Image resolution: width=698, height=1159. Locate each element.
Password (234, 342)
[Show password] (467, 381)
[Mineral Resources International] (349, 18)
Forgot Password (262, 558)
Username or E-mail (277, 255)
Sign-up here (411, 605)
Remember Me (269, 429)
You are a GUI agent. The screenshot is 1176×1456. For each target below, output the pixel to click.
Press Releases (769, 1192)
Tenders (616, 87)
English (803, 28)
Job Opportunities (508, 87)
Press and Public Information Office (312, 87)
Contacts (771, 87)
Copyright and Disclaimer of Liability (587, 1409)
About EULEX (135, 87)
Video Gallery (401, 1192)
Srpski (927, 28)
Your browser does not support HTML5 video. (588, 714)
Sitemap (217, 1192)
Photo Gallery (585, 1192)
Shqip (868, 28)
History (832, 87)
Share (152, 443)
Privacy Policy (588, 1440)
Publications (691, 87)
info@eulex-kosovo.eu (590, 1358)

===

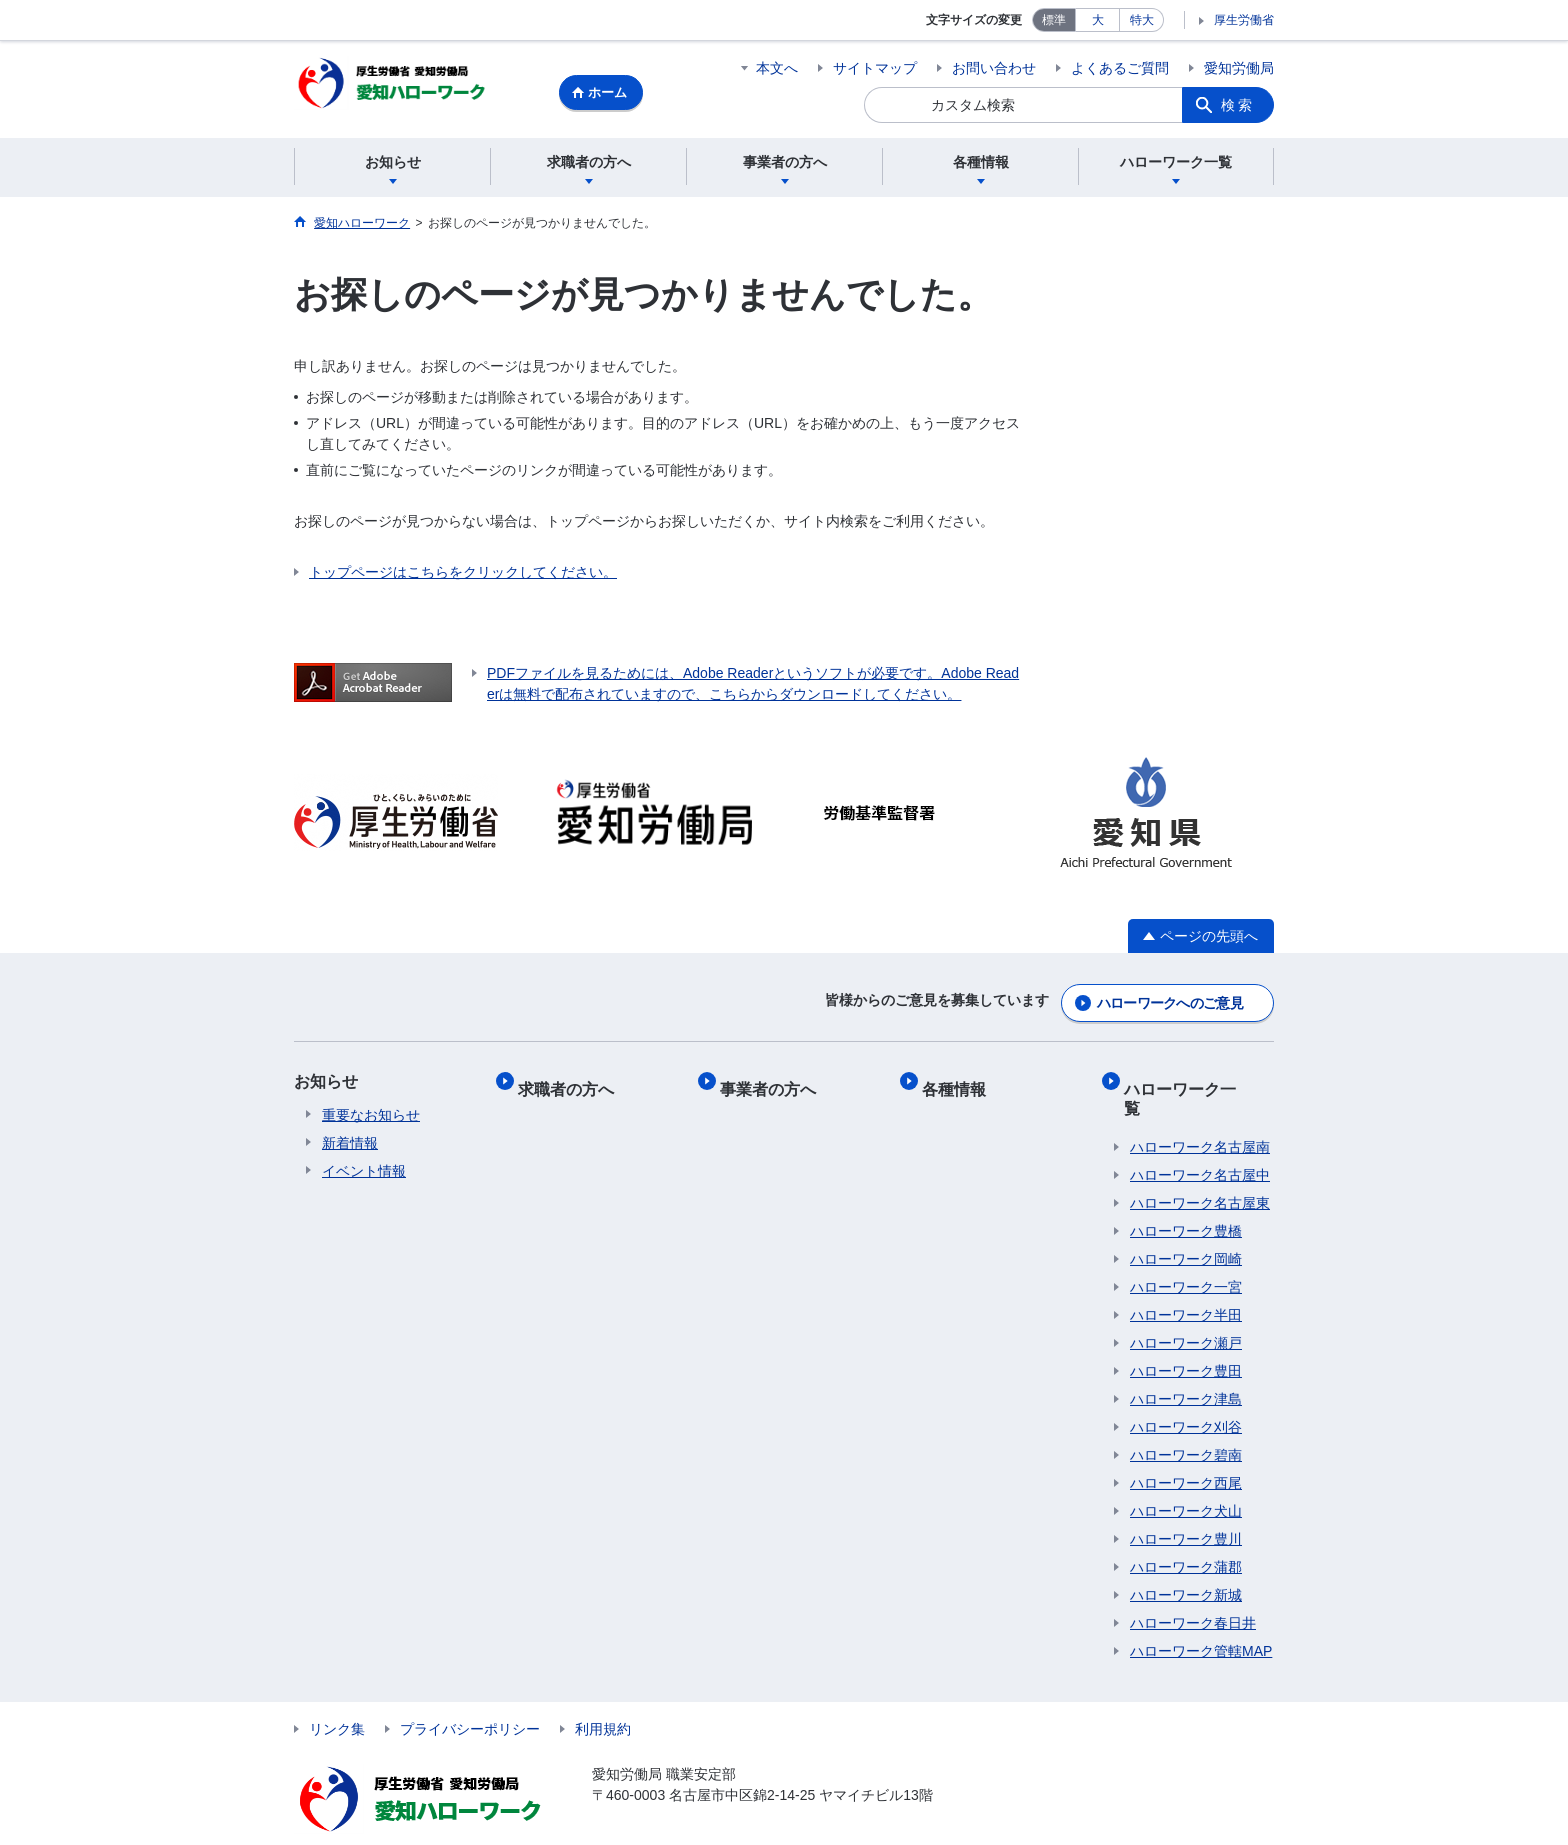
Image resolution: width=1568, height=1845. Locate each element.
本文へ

===

Render the items from the line containing "You are a GUI" through the line containing "Publications (691, 87)" as a two-column CSV with the headers text and answer. Give one row per item, put each value in a single quoted field, and replace any line breaks with spaces.

text,answer
"You are a GUI agent. The screenshot is 1176×1456. For each target below, output the pixel to click. Press Releases","(769, 1192)"
"Tenders","(616, 87)"
"English","(803, 28)"
"Job Opportunities","(508, 87)"
"Press and Public Information Office","(312, 87)"
"Contacts","(771, 87)"
"Copyright and Disclaimer of Liability","(587, 1409)"
"About EULEX","(135, 87)"
"Video Gallery","(401, 1192)"
"Srpski","(927, 28)"
"Your browser does not support HTML5 video.","(588, 714)"
"Sitemap","(217, 1192)"
"Photo Gallery","(585, 1192)"
"Shqip","(868, 28)"
"History","(832, 87)"
"Share","(152, 443)"
"Privacy Policy","(588, 1440)"
"Publications","(691, 87)"